**PROBLEM TO SOLVE**.
Every record must be repeated precisely as it stands.

**GIVEN ENTRIES**.
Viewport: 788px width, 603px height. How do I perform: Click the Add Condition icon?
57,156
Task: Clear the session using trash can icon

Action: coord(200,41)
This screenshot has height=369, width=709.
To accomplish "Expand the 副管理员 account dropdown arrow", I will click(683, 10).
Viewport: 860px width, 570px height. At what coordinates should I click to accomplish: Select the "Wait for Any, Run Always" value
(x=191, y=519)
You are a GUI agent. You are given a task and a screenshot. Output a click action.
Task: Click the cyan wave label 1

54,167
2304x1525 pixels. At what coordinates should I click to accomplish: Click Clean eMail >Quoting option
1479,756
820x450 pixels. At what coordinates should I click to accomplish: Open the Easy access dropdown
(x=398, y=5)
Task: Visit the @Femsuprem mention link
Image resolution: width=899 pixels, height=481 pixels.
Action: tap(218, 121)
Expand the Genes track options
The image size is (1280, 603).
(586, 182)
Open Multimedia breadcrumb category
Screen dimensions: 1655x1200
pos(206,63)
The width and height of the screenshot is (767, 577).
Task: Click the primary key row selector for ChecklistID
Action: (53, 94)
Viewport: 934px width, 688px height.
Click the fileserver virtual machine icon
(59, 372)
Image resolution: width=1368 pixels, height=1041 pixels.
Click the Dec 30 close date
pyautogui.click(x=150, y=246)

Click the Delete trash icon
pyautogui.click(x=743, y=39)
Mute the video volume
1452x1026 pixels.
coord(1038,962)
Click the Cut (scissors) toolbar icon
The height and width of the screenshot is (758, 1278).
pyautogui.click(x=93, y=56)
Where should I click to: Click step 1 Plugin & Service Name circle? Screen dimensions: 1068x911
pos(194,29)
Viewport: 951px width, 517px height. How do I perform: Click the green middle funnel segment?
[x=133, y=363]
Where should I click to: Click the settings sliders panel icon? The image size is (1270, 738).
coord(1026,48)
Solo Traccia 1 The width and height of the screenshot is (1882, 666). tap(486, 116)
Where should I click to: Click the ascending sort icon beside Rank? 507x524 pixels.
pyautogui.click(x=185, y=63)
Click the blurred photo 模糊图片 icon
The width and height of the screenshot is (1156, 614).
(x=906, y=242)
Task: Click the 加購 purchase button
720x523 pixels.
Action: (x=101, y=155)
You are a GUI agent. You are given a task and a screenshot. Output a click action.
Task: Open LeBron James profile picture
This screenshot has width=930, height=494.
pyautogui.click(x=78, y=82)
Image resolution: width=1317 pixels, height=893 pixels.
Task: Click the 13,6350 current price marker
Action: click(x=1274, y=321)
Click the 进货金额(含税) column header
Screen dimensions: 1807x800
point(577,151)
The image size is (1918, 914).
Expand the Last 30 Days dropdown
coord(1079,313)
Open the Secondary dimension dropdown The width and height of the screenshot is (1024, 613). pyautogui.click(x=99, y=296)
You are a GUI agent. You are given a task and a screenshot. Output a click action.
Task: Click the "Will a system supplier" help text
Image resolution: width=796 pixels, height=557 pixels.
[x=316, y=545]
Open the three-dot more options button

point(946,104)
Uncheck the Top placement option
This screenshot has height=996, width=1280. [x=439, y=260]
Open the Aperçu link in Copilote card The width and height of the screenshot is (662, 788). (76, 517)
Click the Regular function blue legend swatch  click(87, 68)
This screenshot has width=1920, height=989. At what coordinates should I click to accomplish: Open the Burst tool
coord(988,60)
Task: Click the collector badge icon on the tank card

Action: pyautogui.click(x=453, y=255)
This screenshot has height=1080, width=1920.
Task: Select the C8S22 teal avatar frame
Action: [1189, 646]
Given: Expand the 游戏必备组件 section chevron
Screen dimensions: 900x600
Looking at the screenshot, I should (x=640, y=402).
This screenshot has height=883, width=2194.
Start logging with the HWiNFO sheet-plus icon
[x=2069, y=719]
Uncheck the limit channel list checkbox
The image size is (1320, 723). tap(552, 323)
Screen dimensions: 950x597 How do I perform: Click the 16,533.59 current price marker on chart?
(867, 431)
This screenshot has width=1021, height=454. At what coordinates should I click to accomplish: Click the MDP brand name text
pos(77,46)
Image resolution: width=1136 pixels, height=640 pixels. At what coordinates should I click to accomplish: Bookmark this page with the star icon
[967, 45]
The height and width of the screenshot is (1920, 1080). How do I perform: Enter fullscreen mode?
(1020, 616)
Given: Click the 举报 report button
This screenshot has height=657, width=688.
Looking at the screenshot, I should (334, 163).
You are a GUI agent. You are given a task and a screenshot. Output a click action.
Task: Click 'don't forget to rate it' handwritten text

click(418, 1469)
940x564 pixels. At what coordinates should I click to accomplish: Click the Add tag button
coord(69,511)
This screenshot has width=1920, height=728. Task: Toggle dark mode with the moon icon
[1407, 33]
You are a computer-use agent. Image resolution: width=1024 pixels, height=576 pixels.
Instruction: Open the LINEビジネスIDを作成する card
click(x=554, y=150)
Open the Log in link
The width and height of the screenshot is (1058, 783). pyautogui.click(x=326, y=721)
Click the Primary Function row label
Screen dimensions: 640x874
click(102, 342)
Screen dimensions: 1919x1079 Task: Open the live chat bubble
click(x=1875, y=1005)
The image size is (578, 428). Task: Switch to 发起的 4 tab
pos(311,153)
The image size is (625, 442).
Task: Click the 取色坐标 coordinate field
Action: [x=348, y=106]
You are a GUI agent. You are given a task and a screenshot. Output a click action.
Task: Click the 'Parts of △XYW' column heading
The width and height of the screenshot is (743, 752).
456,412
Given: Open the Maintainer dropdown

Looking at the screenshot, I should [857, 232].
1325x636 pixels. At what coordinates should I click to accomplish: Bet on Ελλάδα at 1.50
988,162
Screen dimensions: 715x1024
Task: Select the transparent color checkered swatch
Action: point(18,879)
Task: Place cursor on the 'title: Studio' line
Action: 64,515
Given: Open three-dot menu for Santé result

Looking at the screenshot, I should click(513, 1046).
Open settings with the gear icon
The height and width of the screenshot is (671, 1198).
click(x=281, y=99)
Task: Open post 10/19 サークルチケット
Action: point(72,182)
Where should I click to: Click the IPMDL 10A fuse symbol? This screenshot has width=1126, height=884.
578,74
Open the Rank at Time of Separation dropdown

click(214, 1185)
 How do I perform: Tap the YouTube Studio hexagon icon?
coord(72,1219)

**WRITTEN ANSWER**.
Viewport: 788px width, 603px height. How do I perform: Click the Add Condition icon?
57,156
Task: Clear the session using trash can icon

Action: coord(200,41)
This screenshot has height=369, width=709.
To accomplish "Expand the 副管理员 account dropdown arrow", I will click(683, 10).
Viewport: 860px width, 570px height. At what coordinates should I click to accomplish: Select the "Wait for Any, Run Always" value
(x=191, y=519)
You are a GUI agent. You are given a task and a screenshot. Output a click action.
Task: Click the cyan wave label 1

54,167
2304x1525 pixels. At what coordinates should I click to accomplish: Click Clean eMail >Quoting option
1479,756
820x450 pixels. At what coordinates should I click to accomplish: Open the Easy access dropdown
(x=398, y=5)
Task: Visit the @Femsuprem mention link
Image resolution: width=899 pixels, height=481 pixels.
Action: tap(218, 121)
Expand the Genes track options
The image size is (1280, 603).
(586, 182)
Open Multimedia breadcrumb category
Screen dimensions: 1655x1200
pos(206,63)
The width and height of the screenshot is (767, 577).
Task: Click the primary key row selector for ChecklistID
Action: (53, 94)
Viewport: 934px width, 688px height.
Click the fileserver virtual machine icon
(59, 372)
Image resolution: width=1368 pixels, height=1041 pixels.
Click the Dec 30 close date
pyautogui.click(x=150, y=246)

Click the Delete trash icon
pyautogui.click(x=743, y=39)
Mute the video volume
1452x1026 pixels.
coord(1038,962)
Click the Cut (scissors) toolbar icon
The height and width of the screenshot is (758, 1278).
pyautogui.click(x=93, y=56)
Where should I click to: Click step 1 Plugin & Service Name circle? Screen dimensions: 1068x911
pos(194,29)
Viewport: 951px width, 517px height. How do I perform: Click the green middle funnel segment?
[x=133, y=363]
Where should I click to: Click the settings sliders panel icon? The image size is (1270, 738).
coord(1026,48)
Solo Traccia 1 The width and height of the screenshot is (1882, 666). tap(486, 116)
Where should I click to: Click the ascending sort icon beside Rank? 507x524 pixels.
pyautogui.click(x=185, y=63)
Click the blurred photo 模糊图片 icon
The width and height of the screenshot is (1156, 614).
(x=906, y=242)
Task: Click the 加購 purchase button
720x523 pixels.
Action: (x=101, y=155)
You are a GUI agent. You are given a task and a screenshot. Output a click action.
Task: Open LeBron James profile picture
This screenshot has width=930, height=494.
pyautogui.click(x=78, y=82)
Image resolution: width=1317 pixels, height=893 pixels.
Task: Click the 13,6350 current price marker
Action: click(x=1274, y=321)
Click the 进货金额(含税) column header
Screen dimensions: 1807x800
point(577,151)
The image size is (1918, 914).
Expand the Last 30 Days dropdown
coord(1079,313)
Open the Secondary dimension dropdown The width and height of the screenshot is (1024, 613). pyautogui.click(x=99, y=296)
You are a GUI agent. You are given a task and a screenshot. Output a click action.
Task: Click the "Will a system supplier" help text
Image resolution: width=796 pixels, height=557 pixels.
[x=316, y=545]
Open the three-dot more options button

point(946,104)
Uncheck the Top placement option
This screenshot has height=996, width=1280. [x=439, y=260]
Open the Aperçu link in Copilote card The width and height of the screenshot is (662, 788). (76, 517)
Click the Regular function blue legend swatch  click(87, 68)
This screenshot has width=1920, height=989. At what coordinates should I click to accomplish: Open the Burst tool
coord(988,60)
Task: Click the collector badge icon on the tank card

Action: pyautogui.click(x=453, y=255)
This screenshot has height=1080, width=1920.
Task: Select the C8S22 teal avatar frame
Action: [1189, 646]
Given: Expand the 游戏必备组件 section chevron
Screen dimensions: 900x600
Looking at the screenshot, I should (x=640, y=402).
This screenshot has height=883, width=2194.
Start logging with the HWiNFO sheet-plus icon
[x=2069, y=719]
Uncheck the limit channel list checkbox
The image size is (1320, 723). tap(552, 323)
Screen dimensions: 950x597 How do I perform: Click the 16,533.59 current price marker on chart?
(867, 431)
This screenshot has width=1021, height=454. At what coordinates should I click to accomplish: Click the MDP brand name text
pos(77,46)
Image resolution: width=1136 pixels, height=640 pixels. At what coordinates should I click to accomplish: Bookmark this page with the star icon
[967, 45]
The height and width of the screenshot is (1920, 1080). How do I perform: Enter fullscreen mode?
(1020, 616)
Given: Click the 举报 report button
This screenshot has height=657, width=688.
Looking at the screenshot, I should (334, 163).
You are a GUI agent. You are given a task and a screenshot. Output a click action.
Task: Click 'don't forget to rate it' handwritten text

click(418, 1469)
940x564 pixels. At what coordinates should I click to accomplish: Click the Add tag button
coord(69,511)
This screenshot has width=1920, height=728. Task: Toggle dark mode with the moon icon
[1407, 33]
You are a computer-use agent. Image resolution: width=1024 pixels, height=576 pixels.
Instruction: Open the LINEビジネスIDを作成する card
click(x=554, y=150)
Open the Log in link
The width and height of the screenshot is (1058, 783). pyautogui.click(x=326, y=721)
Click the Primary Function row label
Screen dimensions: 640x874
click(102, 342)
Screen dimensions: 1919x1079 Task: Open the live chat bubble
click(x=1875, y=1005)
The image size is (578, 428). Task: Switch to 发起的 4 tab
pos(311,153)
The image size is (625, 442).
Task: Click the 取色坐标 coordinate field
Action: [x=348, y=106]
You are a GUI agent. You are given a task and a screenshot. Output a click action.
Task: Click the 'Parts of △XYW' column heading
The width and height of the screenshot is (743, 752).
456,412
Given: Open the Maintainer dropdown

Looking at the screenshot, I should [857, 232].
1325x636 pixels. At what coordinates should I click to accomplish: Bet on Ελλάδα at 1.50
988,162
Screen dimensions: 715x1024
Task: Select the transparent color checkered swatch
Action: point(18,879)
Task: Place cursor on the 'title: Studio' line
Action: 64,515
Given: Open three-dot menu for Santé result

Looking at the screenshot, I should click(513, 1046).
Open settings with the gear icon
The height and width of the screenshot is (671, 1198).
click(x=281, y=99)
Task: Open post 10/19 サークルチケット
Action: point(72,182)
Where should I click to: Click the IPMDL 10A fuse symbol? This screenshot has width=1126, height=884.
578,74
Open the Rank at Time of Separation dropdown

click(214, 1185)
 How do I perform: Tap the YouTube Studio hexagon icon?
coord(72,1219)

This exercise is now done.